Stored data:

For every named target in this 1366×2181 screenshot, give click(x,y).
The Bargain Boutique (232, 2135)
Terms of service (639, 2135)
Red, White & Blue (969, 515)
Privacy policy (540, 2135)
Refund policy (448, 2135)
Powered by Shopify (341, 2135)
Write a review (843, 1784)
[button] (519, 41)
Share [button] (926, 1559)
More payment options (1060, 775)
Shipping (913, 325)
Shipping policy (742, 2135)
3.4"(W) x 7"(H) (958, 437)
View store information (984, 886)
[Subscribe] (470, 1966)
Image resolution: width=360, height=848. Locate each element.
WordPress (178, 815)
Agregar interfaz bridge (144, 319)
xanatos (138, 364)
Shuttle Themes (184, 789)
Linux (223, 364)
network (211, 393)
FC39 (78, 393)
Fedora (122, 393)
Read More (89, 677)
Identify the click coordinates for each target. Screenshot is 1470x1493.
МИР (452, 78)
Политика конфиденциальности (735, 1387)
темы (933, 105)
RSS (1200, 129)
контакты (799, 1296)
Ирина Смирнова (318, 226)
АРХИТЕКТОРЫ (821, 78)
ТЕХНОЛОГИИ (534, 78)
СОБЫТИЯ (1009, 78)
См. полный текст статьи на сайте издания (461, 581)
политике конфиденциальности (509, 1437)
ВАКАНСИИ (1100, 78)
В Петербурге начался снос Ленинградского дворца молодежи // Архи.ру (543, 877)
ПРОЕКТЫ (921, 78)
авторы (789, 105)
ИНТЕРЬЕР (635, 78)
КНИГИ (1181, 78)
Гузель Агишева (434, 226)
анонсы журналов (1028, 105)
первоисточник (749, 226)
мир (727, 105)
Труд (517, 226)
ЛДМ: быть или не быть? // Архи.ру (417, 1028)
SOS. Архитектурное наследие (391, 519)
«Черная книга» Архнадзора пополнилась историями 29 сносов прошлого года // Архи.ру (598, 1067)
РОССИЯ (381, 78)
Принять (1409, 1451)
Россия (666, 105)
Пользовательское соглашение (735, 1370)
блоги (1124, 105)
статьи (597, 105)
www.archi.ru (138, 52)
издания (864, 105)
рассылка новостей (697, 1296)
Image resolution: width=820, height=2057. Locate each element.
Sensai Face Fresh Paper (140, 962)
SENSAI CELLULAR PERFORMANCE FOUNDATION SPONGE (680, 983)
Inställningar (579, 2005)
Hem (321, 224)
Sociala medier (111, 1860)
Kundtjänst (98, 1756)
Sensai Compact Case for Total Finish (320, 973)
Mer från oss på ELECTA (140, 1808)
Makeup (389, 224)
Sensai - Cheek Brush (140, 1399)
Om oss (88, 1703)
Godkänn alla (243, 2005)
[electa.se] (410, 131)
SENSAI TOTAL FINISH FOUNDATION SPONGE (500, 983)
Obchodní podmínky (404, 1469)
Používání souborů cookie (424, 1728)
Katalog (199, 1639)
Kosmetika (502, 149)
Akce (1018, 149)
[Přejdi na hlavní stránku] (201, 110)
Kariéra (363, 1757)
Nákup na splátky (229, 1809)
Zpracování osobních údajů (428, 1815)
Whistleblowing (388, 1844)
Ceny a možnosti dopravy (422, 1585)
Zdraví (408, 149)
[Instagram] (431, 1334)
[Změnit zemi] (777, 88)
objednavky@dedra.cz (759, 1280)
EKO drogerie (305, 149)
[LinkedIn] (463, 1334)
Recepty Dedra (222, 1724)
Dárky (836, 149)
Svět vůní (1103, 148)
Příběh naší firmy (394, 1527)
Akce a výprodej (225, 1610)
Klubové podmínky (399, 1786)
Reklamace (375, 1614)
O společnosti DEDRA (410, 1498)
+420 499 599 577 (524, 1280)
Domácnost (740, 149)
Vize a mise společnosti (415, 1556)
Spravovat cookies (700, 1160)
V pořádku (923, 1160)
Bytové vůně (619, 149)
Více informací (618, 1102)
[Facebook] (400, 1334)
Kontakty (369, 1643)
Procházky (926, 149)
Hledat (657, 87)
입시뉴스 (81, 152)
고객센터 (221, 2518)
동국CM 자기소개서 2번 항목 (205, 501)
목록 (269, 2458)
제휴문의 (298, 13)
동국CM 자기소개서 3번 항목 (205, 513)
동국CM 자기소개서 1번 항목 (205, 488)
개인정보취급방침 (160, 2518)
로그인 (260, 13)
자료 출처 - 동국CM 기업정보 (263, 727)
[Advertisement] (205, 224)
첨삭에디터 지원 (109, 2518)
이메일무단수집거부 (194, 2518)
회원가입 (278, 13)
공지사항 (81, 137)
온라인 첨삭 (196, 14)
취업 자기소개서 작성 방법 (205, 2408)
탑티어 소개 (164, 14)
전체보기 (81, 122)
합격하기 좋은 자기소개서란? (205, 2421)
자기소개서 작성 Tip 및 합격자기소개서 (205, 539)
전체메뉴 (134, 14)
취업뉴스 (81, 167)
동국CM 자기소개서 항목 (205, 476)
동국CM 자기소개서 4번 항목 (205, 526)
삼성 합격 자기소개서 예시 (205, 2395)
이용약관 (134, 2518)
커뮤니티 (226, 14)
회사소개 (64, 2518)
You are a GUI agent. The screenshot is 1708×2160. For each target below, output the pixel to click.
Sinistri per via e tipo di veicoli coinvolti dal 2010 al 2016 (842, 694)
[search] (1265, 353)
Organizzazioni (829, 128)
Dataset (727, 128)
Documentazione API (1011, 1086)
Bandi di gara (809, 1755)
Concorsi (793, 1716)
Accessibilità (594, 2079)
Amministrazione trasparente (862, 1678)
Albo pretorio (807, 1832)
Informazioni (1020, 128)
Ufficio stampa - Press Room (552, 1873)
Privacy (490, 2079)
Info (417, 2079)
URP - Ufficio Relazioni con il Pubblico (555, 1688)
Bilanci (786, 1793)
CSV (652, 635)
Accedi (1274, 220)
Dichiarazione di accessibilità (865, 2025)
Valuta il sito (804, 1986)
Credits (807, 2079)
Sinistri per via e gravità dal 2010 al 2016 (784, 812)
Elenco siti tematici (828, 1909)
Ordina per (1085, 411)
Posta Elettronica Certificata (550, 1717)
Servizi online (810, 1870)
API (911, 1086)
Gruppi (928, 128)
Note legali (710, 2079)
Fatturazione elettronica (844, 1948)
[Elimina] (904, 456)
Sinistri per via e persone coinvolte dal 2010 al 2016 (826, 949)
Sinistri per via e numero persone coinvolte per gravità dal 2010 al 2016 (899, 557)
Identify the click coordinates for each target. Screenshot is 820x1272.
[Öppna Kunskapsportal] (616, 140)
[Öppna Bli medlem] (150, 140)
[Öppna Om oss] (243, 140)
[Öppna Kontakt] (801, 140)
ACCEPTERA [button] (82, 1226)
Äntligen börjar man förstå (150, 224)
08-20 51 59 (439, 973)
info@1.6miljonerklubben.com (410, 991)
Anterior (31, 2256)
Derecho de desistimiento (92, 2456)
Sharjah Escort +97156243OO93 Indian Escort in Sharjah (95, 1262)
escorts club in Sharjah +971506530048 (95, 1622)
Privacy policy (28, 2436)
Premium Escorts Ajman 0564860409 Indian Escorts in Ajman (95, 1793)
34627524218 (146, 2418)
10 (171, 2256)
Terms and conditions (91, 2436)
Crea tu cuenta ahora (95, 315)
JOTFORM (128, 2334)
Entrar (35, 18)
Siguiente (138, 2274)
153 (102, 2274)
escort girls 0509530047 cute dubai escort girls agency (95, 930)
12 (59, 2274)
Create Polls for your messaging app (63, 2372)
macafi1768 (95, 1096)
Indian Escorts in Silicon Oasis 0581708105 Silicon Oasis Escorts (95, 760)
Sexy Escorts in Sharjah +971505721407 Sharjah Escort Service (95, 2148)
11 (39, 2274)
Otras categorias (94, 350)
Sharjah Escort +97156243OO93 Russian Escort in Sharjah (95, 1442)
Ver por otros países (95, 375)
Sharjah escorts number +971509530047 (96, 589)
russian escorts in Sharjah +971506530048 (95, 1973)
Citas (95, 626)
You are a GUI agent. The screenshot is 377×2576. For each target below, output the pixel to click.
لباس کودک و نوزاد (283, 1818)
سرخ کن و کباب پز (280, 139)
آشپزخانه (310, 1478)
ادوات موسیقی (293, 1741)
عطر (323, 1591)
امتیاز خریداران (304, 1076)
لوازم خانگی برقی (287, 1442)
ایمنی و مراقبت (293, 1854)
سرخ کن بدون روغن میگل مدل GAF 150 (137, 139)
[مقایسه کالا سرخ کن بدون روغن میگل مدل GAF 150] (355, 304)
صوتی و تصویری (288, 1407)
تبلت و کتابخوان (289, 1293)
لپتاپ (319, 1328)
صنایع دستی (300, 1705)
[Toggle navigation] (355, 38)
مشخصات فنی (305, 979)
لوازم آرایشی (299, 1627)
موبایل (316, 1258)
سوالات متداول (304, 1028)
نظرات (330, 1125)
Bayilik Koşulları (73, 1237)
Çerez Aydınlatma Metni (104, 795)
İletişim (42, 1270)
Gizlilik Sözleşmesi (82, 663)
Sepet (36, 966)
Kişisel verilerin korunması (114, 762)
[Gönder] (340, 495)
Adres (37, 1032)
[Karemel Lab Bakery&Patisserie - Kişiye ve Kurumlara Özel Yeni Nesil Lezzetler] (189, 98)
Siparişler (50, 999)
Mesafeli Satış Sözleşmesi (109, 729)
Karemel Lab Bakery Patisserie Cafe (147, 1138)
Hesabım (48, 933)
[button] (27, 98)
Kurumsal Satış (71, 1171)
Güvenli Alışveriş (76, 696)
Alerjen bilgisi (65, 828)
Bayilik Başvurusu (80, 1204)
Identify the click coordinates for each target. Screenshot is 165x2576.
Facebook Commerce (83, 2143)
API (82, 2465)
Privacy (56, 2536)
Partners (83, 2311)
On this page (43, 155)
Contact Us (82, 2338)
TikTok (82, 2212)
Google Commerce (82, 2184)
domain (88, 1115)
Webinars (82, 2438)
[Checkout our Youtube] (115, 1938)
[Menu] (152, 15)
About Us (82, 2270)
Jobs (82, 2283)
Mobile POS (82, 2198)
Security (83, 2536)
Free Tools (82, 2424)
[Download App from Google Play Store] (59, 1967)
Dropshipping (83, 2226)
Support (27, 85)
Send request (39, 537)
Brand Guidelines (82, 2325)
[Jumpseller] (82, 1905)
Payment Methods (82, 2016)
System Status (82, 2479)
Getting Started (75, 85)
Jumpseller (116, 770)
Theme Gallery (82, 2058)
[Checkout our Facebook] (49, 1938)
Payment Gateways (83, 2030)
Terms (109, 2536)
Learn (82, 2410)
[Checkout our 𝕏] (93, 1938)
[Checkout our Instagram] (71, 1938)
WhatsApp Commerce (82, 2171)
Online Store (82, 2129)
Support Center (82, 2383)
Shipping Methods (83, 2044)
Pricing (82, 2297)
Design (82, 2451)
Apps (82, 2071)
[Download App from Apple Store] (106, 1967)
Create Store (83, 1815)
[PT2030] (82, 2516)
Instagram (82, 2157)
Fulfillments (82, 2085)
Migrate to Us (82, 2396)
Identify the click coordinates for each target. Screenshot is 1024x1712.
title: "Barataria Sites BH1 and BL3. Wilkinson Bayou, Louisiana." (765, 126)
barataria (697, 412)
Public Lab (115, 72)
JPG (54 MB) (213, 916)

#### What is required:
In the data above, which lines include "Terms"? Return those lines.

#### Expected output:
Terms of service (639, 2135)
Terms and conditions (91, 2436)
Terms (109, 2536)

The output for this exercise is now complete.